▸ **Liste des tâches**
- a) Extrayez du texte sur les procès des anciens chefs de l'UÇK le passage qui va de « Le 14 mars, ce » jusqu'à « guerre en 1999. » inclus.
- b) Rédigez la suite du texte sur les procès des anciens chefs de l'UÇK, à partir de sa dernière phrase.

▸ **Texte à lire**

******************************

Le 28 février 2011, le procès de deux autres anciens chefs de l’UÇK devait s’ouvrir[23]. Sabit Geci et Riza Alijaj, accusés d’avoir dirigé les camps de prisonniers de Kükes et Cahan, dans le Nord de l’Albanie, où de présumés « collaborateurs » du régime serbe et des sympathisants de la LDK de Rugova auraient été détenus et torturés. Il prendra toutefois deux semaines de retard.

 

 Des témoins ont été cités. Certains ont témoigné avoir vu divers hauts responsables au camp de Kükes[24]. Tous dénoncent les mauvais traitements et actes de barbarie subis durant leur détention. Plusieurs responsables ou hommes de main de l’UÇK sont directement concernés par cette affaire, dont Liman Geci, Xhemshit Krasniqi, Milaim Zeka d’Obri, Kadri Veseli de Likoc, Azem Syla de Kishnareka, Jakup Krasniqi (Président de l’Assemblée kosovare et président par intérim après la démission forcée de Behxhet Pacolli fin mars 2011 !!), Fatmir Limaj (qui se disait appartenir au SHIK), Bedri Halimi, un certain Haziraj (prénom inconnu), de Llausha, conducteur de Sabit Geci, Pjetër Shala, dit ‘Ujku’ (Le loup),  Agron Krasniqi, Haki Drenica, Agim Çeku, Osman Kryeziu (ancien Procureur général à Priština !),  Bashkim Lama, Ramadan Selimi  (pseudonyme « commandant  Dani »), « Loçka »,  Daut Hajredinaj  (à ne pas confondre avec Daut Haradinaj).  Quelques-unes des personnes mises en cause ont d’ores et déjà complètement rejeté ces accusations: l’emblématique Agim Çeku en disant qu’il n’avait jamais séjourné dans une unité de l’UÇK en Albanie (sic !) et… qu’on avait dû le confondre avec quelqu’un d’autre, le journaliste Milaim Zeka en prétendant que c’étaient les habituelsmensonges fabriqués par les Services serbes pour le discréditer (re-sic), l’ancien  procureur général  Osman Kryeziu en confirmant qu’il avait été membre de l’UÇK, mais déclarant : « J’ai travaillé et aidé et j’ai contribué tant que j’ai pu pour l’État, car c’était une obligation et rien d’autre». Rien de bien crédible jusqu’ici…

Le 14 mars, ce procès s’est enfin ouvert, mais l’incertitude pèse toujours sur la présence, ou non, des témoins à charge. La peur est toujours palpable et les menaces toujours efficaces.

Les « coups de pied dans la fourmilière » se poursuivent pourtant et, le 16 mars, huit personnes étaient arrêtées, non sans quelques difficultés (dues à l’obstruction des policiers de Prizren) par les forces de police d’EULEX, accompagnées d’une unité des forces spéciales de la police kosovare. Dans le cadre de la même opération, une neuvième personne allait être arrêtée « à l’étranger »[25]. Les neuf sont soupçonnés de meurtres et tortures contre des Kosovars, des civils serbes et des prisonniers de guerre en 1999.

******************************

▸ **Enregistrements fournis**

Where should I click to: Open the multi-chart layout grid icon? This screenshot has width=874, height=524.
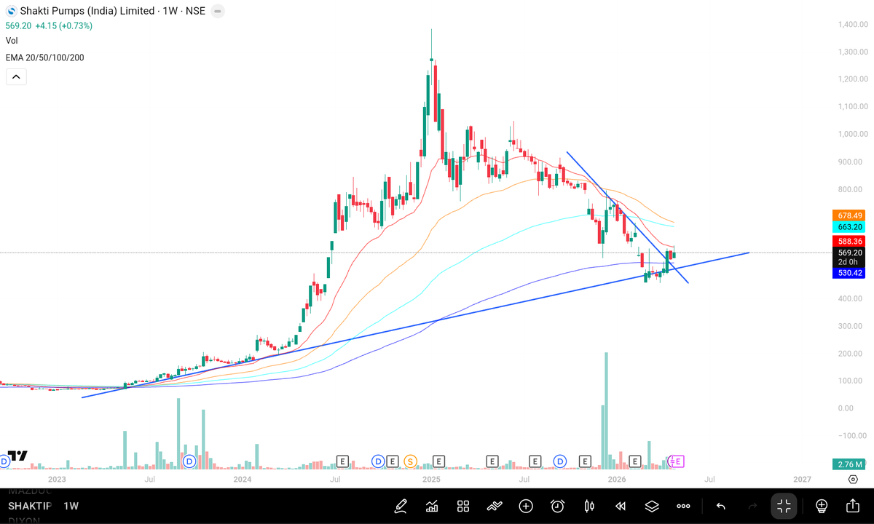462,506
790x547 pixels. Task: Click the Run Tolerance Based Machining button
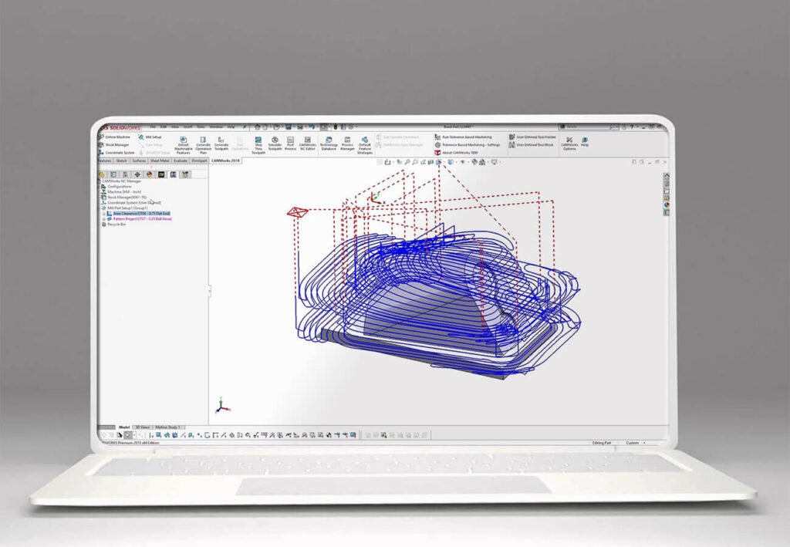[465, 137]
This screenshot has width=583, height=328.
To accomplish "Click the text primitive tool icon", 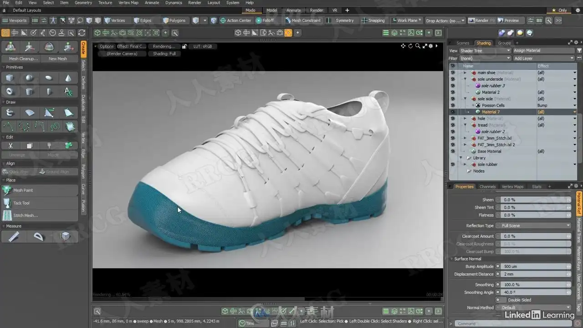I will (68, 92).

******************************

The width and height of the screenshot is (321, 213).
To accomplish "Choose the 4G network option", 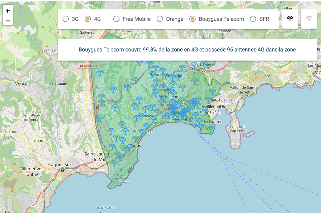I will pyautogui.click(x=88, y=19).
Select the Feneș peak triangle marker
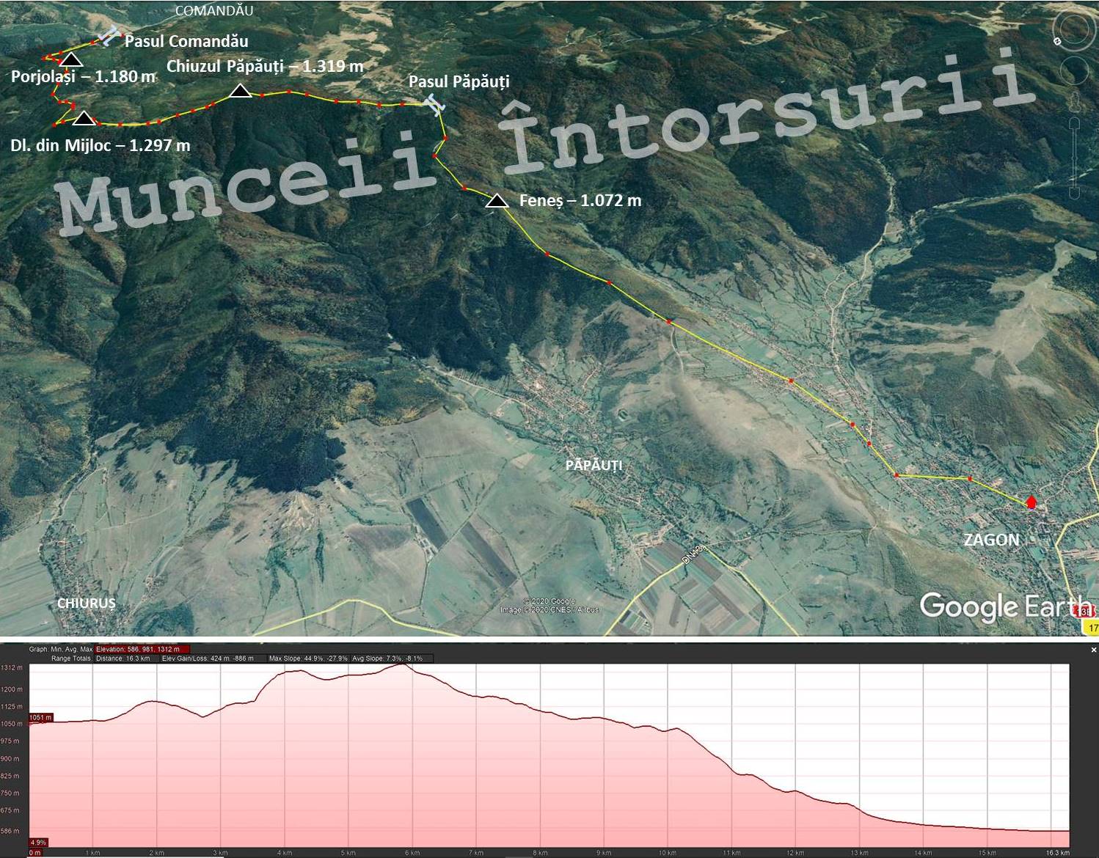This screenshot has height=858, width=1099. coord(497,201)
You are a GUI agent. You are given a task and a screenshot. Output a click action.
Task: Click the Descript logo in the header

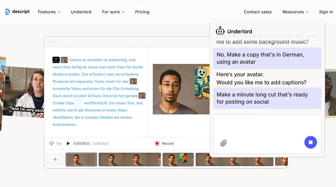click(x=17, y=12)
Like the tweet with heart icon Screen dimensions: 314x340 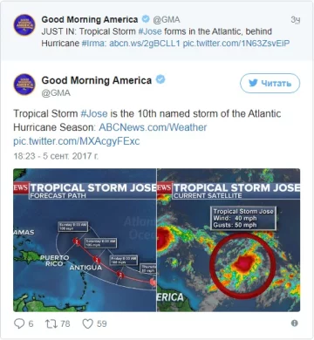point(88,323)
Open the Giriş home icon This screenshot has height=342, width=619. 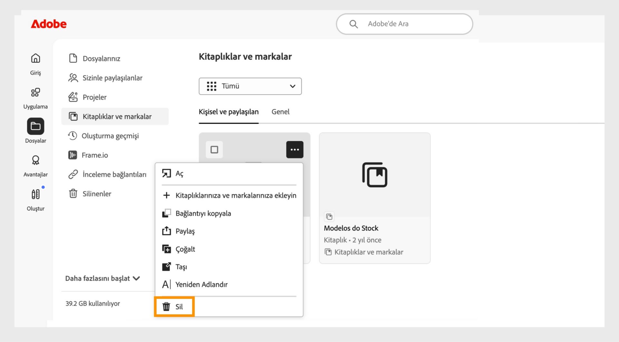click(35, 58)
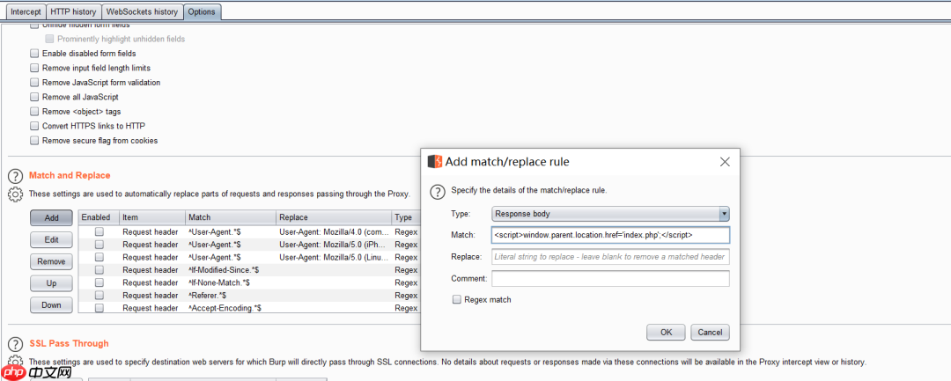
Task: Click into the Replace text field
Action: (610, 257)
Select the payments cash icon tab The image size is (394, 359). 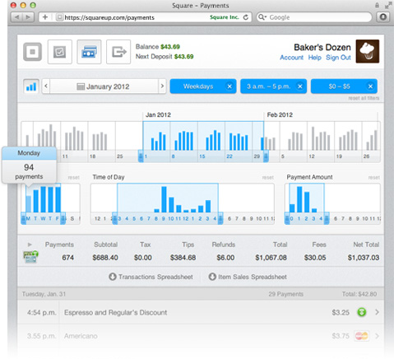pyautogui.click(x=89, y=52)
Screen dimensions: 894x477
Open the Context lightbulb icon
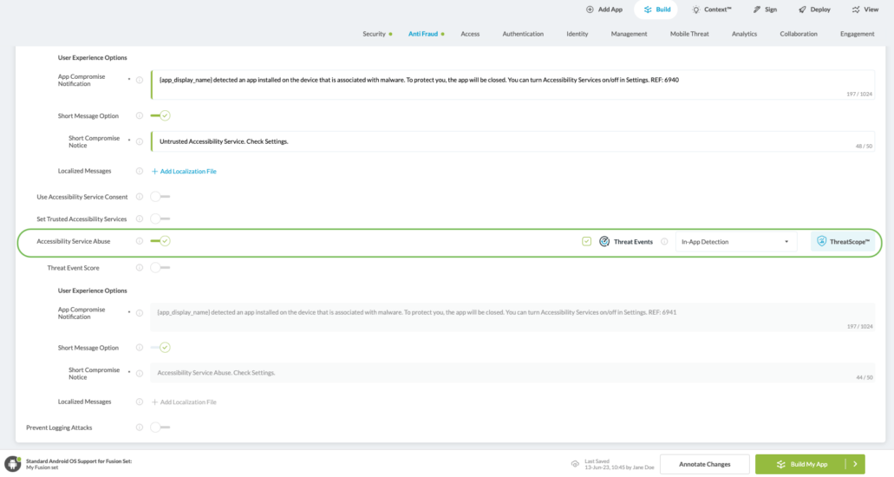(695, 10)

******************************

▸ **Réponses**
- a)
Le 14 mars, ce procès s’est enfin ouvert, mais l’incertitude pèse toujours sur la présence, ou non, des témoins à charge. La peur est toujours palpable et les menaces toujours efficaces.

Les « coups de pied dans la fourmilière » se poursuivent pourtant et, le 16 mars, huit personnes étaient arrêtées, non sans quelques difficultés (dues à l’obstruction des policiers de Prizren) par les forces de police d’EULEX, accompagnées d’une unité des forces spéciales de la police kosovare. Dans le cadre de la même opération, une neuvième personne allait être arrêtée « à l’étranger »[25]. Les neuf sont soupçonnés de meurtres et tortures contre des Kosovars, des civils serbes et des prisonniers de guerre en 1999.

- b)
Et récemment, de manière plus surprenante, c’est Blerim Kuçi, maire de Suhareka, qui a été arrêté par EULEX[26]mais, en ce qui le concerne, c’est parce qu’il avait refusé de répondre aux questions de la justice… En effet, il s’agit d’un ancien des FARK d’ Ibrahim Rugova, qui avait été arrêté par l’UÇK et avait échappé à une condamnation à mort prononcée par le « tribunal » de l’organisation. Il ne s’agit pas de son premier refus de répondre à des questions concernant les crimes commis à Kleçka (près de Mališevo), qui reste à ce jour un centre de détention de l’UÇK de sinistre mémoire. 

 

Les « élites » kosovares donnent une triste vision de ce pays, dont la reconnaissance était supposée ramener la stabilité dans la région ! Et ce n’est pas le dernier épisode autour de Behxhet Pacolli qui va redonner confiance au monde politique international ! Personnage particulièrement atypique dans l’Europe du 21è siècle, cet entrepreneur milliardaire[27] basé en Suisse, à Lugano, qui a été un des grands argentiers de l’UÇK, est apparu sur la scène politique à la fin 2010, à la tête de son propre parti, l’AKR (Alliance pour un nouveau Kosovo). Celui qui a dans ses relations la plupart des dirigeants du Kremlin (et appartient, es qualités à l’oligarchie locale), mais aussi Muammar Khadafi ou encore les présidents des diverses républiques d’Asie centrale et dont les modèles avoués sont, curieusement, le maréchal Tito et… Behxhet Pacolli est un self made man  sans aucune formation politique. Ses programmes électoraux, très populistes, ont attiré un certain nombre de politiciens, mais sa formation rayonne peu et n’a obtenu que très peu de voix lors des élections de 2007. Après la proclamation de l’indépendance en 2008, il sera l’artisan d’une campagne très active pour la reconnaissance de la nouvelle république[28]. Mêlé, en Russie, à la plupart des scandales financiers de l’époque Eltsine, il sera également sous les feux de l’actualité dans ces mêmes « spécialités » en Suisse où, outre ses activités de soutien financier des nationalistes kosovars, il sera associé à de nombreux scandales de corruption et au blanchiment d’argent à la fin des années 90, sans que la justice helvétique n’arrive à prouver quoi que ce soit contre lui.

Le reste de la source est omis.